→ 文件節錄
╔══
Extended Stats Bucket Aggregation(sibling)

擴展桶統計聚合——基於兄弟聚合的某個權值，對【桶信息】進行一系列統計學計算（比普通的統計聚合多了一些統計值）。

用於計算的權值必須是數值類型。

用於計算的兄弟聚合必須是多桶聚合類型。

配置參數

buckets_path：用於計算均值的權值路徑
gap_policy：空桶處理策略（skip/insert_zeros）
format：該聚合的輸出格式定義
sigma：偏差顯示位置（above/below）

Percentiles Bucket Aggregation(sibling)

桶百分比聚合——基於兄弟聚合的某個權值，計算權值的百分百。

用於計算的權值必須是數值類型。

用於計算的兄弟聚合必須是多桶聚合類型。

對百分百的計算是精確的（不像Percentiles Metric聚合是近似值），所以可能會消耗大量內存

配置參數

buckets_path：用於計算均值的權值路徑
gap_policy：空桶處理策略（skip/insert_zeros）
format：該聚合的輸出格式定義
percents：需要計算的百分百列表（數組形式）

Moving Average Aggregation(parent)

窗口平均值聚合——基於已經排序過的數據，計算出處在當前出口中數據的平均值。

比如窗口大小為 5 ，對數據 1—10 的部分窗口平均值如下：

(1 + 2 + 3 + 4 + 5) / 5 = 3
(2 + 3 + 4 + 5 + 6) / 5 = 4
(3 + 4 + 5 + 6 + 7) / 5 = 5

配置參數

buckets_path：用於計算均值的權值路徑
gap_policy：空桶處理策略（skip/insert_zeros）
window：窗口大小
model：移動模型
minimize：
settings：

{
    "the_movavg":{
        "moving_avg":{
            "buckets_path": "the_sum",
            "window" : 30,
            "model" : "simple"
╚══
→ 練習說明
1 > 根據這段聚合說明，判斷下列各句對不對，每句回答「是」或「否」，並原封不動引出說明裡能判斷的那句話：(a) 擴展桶統計聚合用來計算的兄弟聚合必須是多桶聚合類型；(b) 桶百分比聚合算出來的是近似值；(c) 窗口平均值聚合的 gap_policy 只能設成 skip。
2 > 把這段聚合說明從「擴展桶統計聚合——基於兄弟聚」開始、到「Percentiles Bucket Aggregation(sibling)」結束的那一段，一字不差地重打一遍。
3 > 順著這段聚合說明最後停下的地方，接著往下寫。
後面的清單跟這段聚合說明沒有關係。

→ 資料清單
╔══
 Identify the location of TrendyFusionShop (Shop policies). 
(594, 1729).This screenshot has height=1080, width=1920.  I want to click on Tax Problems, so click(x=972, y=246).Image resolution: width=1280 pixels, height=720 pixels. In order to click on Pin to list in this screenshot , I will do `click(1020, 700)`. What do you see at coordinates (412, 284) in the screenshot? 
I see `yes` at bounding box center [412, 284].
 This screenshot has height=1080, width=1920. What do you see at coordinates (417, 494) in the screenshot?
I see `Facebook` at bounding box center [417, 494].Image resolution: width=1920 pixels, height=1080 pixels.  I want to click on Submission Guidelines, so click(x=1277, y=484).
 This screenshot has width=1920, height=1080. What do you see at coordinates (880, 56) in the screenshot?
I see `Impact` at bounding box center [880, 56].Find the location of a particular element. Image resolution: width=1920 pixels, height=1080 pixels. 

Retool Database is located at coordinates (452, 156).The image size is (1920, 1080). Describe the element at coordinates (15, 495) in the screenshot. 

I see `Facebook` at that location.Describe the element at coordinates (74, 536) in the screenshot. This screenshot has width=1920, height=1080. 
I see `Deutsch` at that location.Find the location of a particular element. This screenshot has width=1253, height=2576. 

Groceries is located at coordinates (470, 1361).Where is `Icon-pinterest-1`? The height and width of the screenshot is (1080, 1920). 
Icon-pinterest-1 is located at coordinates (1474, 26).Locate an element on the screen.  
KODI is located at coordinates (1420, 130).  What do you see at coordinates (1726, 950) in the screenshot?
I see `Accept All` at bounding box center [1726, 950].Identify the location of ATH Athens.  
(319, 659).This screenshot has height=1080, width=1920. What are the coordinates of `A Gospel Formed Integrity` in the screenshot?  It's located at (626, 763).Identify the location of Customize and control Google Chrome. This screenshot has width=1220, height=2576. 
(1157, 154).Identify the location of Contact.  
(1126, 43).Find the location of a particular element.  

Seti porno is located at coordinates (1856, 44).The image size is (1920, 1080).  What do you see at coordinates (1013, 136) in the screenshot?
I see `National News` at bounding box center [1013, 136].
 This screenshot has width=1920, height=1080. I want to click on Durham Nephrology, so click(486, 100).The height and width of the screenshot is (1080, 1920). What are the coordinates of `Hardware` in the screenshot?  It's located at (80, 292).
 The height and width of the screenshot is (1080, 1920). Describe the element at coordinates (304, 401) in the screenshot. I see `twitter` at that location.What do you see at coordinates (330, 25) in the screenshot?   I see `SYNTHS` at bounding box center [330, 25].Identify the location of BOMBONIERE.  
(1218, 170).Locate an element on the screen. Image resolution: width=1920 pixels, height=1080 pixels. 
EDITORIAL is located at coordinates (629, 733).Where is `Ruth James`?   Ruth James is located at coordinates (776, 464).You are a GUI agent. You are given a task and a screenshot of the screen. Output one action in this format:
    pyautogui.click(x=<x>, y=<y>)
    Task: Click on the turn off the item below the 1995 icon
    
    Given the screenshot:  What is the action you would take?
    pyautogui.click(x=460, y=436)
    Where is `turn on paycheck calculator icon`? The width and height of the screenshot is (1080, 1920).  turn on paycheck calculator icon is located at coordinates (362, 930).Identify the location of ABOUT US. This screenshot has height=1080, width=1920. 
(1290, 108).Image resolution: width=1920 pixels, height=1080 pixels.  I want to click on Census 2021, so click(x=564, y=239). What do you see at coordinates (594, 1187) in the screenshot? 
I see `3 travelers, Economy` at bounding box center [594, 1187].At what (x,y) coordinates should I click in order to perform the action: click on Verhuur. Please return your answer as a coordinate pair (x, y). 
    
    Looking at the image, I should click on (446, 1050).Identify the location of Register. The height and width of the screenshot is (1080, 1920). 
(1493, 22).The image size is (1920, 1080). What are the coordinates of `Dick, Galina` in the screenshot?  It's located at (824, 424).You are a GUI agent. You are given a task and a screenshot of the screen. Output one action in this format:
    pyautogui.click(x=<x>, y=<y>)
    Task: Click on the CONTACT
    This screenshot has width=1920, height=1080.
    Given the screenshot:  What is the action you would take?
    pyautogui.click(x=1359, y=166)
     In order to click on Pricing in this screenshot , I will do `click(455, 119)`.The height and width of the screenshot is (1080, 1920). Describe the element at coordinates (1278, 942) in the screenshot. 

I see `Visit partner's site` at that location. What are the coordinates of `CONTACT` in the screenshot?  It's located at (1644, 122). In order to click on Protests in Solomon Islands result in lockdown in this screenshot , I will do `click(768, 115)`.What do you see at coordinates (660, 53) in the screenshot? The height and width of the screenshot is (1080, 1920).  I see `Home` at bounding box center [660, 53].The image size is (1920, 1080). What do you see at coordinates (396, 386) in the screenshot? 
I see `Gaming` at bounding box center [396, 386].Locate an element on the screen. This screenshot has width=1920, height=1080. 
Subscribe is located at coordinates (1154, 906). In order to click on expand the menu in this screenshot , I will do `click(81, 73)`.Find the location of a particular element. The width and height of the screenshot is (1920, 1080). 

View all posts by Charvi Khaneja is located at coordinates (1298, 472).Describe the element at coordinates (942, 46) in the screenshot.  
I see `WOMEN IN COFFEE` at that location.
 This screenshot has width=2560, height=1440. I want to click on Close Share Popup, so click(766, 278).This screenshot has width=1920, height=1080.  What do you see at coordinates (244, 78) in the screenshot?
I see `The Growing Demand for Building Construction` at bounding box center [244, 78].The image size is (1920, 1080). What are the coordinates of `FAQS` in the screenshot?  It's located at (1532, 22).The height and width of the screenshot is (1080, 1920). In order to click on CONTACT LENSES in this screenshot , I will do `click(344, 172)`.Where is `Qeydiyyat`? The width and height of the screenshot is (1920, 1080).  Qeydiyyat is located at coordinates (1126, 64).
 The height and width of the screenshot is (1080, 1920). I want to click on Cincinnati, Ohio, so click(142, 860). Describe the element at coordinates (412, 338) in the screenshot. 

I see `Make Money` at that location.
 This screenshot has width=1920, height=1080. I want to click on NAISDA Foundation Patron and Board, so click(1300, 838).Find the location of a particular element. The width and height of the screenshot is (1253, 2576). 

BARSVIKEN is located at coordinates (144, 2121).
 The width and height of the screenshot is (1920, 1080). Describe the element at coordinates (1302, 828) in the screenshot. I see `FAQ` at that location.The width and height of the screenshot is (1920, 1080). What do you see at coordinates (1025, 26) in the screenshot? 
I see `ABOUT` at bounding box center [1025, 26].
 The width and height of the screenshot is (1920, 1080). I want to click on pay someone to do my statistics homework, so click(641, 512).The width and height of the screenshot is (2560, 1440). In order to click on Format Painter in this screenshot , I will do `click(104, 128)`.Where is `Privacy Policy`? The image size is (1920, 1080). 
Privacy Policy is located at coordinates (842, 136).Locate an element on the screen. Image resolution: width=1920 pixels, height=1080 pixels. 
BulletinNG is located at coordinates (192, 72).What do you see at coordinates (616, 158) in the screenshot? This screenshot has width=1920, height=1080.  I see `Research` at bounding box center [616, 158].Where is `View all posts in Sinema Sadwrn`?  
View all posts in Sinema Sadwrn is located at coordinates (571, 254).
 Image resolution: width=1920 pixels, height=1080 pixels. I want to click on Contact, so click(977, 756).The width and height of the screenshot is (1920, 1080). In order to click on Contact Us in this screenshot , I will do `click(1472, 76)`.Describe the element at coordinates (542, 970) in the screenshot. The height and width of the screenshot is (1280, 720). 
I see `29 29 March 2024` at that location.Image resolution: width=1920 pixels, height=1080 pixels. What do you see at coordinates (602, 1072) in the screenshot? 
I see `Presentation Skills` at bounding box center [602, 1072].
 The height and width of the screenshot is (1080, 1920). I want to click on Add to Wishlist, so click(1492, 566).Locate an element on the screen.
╚══
→ 作答結果
1 >
(a) 是。「用於計算的兄弟聚合必須是多桶聚合類型。」
(b) 否。「對百分百的計算是精確的（不像Percentiles Metric聚合是近似值）」
(c) 否。「gap_policy：空桶處理策略（skip/insert_zeros）」

2 >
擴展桶統計聚合——基於兄弟聚合的某個權值，對【桶信息】進行一系列統計學計算（比普通的統計聚合多了一些統計值）。

用於計算的權值必須是數值類型。

用於計算的兄弟聚合必須是多桶聚合類型。

配置參數

buckets_path：用於計算均值的權值路徑
gap_policy：空桶處理策略（skip/insert_zeros）
format：該聚合的輸出格式定義
sigma：偏差顯示位置（above/below）

Percentiles Bucket Aggregation(sibling)

3 >
        }
    }
}

Cumulative Sum Aggregation(parent)

累計和聚合——基於父聚合（只能是histogram或date_histogram類型）的某個權值，對權值在每一個桶中求所有之前的桶的該值累計的和。

用於計算的權值必須是數值類型。

封閉直方圖（histogram）聚合的 min_doc_count 必須是 0。

配置參數

buckets_path：用於計算均值的權值路徑
format：該聚合的輸出格式定義

{
    "aggs" : {
        "sales_per_month" : {
            "date_histogram" : {
                "field" : "date",
                "interval" : "month"
            },
            "aggs": {
                "sales": {
                    "sum": {
                        "field": "price"
                    }
                },
                "cumulative_sales": {
                    "cumulative_sum": {
                        "buckets_path": "sales"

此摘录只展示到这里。